DATA SUPPLIED →
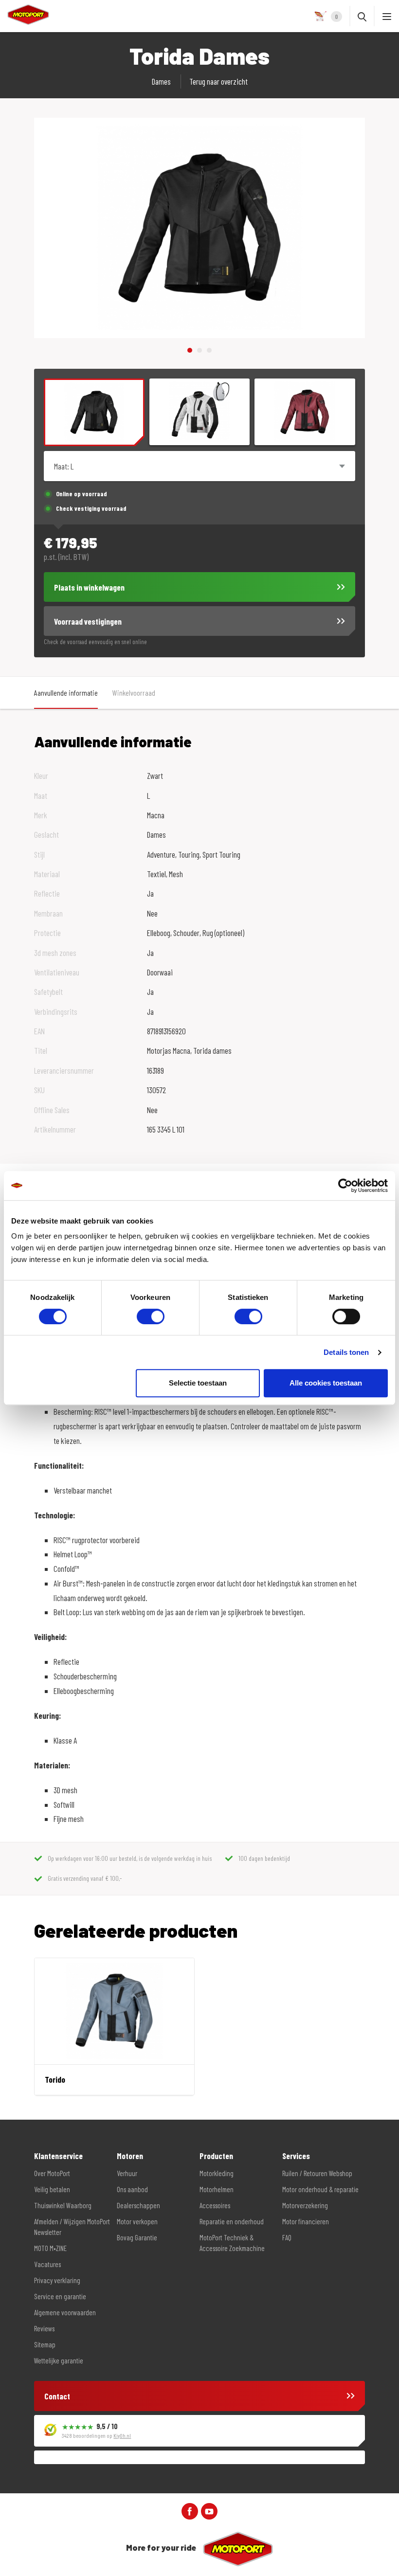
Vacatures (47, 2264)
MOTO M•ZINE (50, 2248)
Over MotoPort (52, 2173)
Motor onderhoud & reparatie (320, 2189)
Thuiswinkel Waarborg (62, 2205)
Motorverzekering (305, 2205)
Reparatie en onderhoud (232, 2221)
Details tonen (346, 1352)
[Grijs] (199, 412)
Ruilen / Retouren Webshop (317, 2173)
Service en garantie (60, 2296)
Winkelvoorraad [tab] (133, 692)
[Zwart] (94, 412)
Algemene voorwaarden (65, 2312)
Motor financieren (305, 2221)
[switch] (150, 1316)
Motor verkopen (137, 2221)
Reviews (44, 2328)
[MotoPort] (24, 14)
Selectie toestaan (198, 1383)
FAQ (286, 2237)
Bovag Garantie (137, 2237)
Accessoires (215, 2205)
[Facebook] (189, 2510)
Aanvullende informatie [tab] (66, 692)
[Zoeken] (362, 16)
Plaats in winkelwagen (89, 587)
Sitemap (44, 2344)
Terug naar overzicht (218, 81)
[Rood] (304, 412)
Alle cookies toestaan (326, 1383)
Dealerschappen (138, 2205)
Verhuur (127, 2173)
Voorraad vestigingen (88, 621)
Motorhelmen (217, 2189)
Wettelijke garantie (58, 2360)
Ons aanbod (132, 2189)
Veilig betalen (52, 2189)
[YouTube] (209, 2510)
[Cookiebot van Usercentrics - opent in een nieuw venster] (345, 1185)
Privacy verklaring (57, 2280)
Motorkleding (217, 2173)
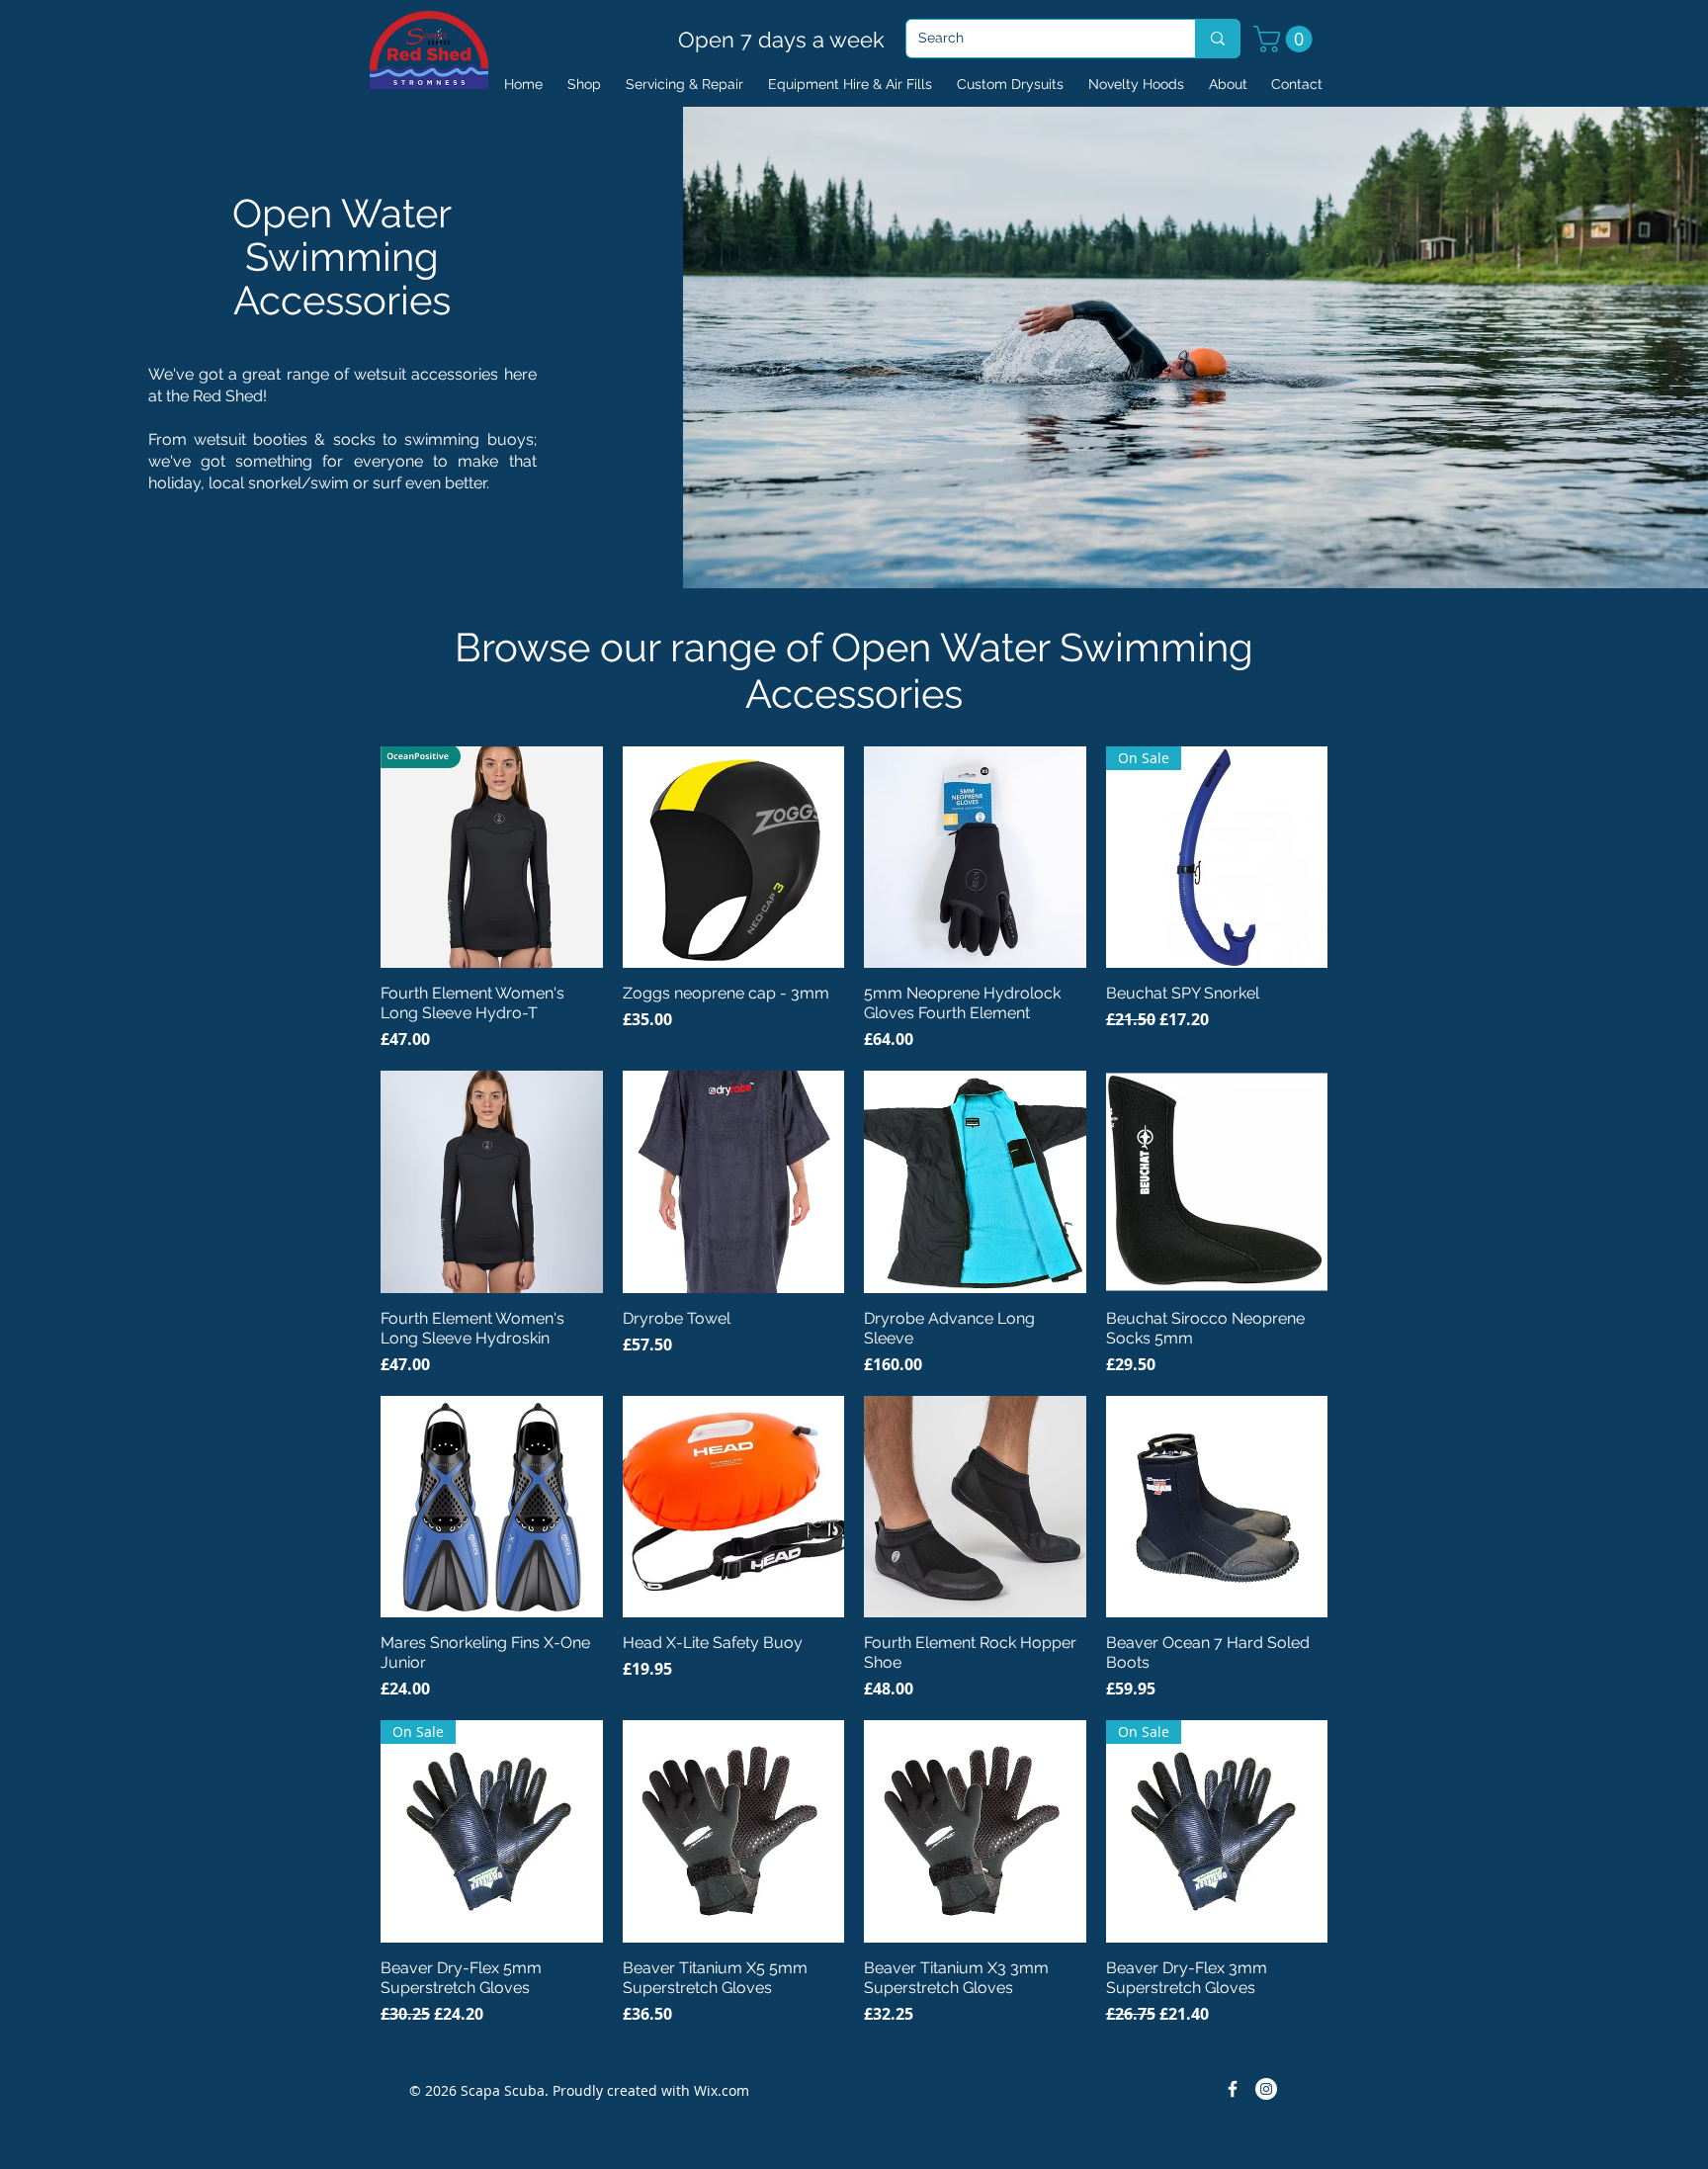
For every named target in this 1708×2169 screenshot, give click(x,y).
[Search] (1217, 38)
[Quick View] (492, 857)
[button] (1286, 39)
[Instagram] (1266, 2089)
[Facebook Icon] (1232, 2089)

ACTIVITY →
Line by line, check the data above for the word "onderhoud" and state how many lines contain it. Give only the number.

ANSWER AREA →
2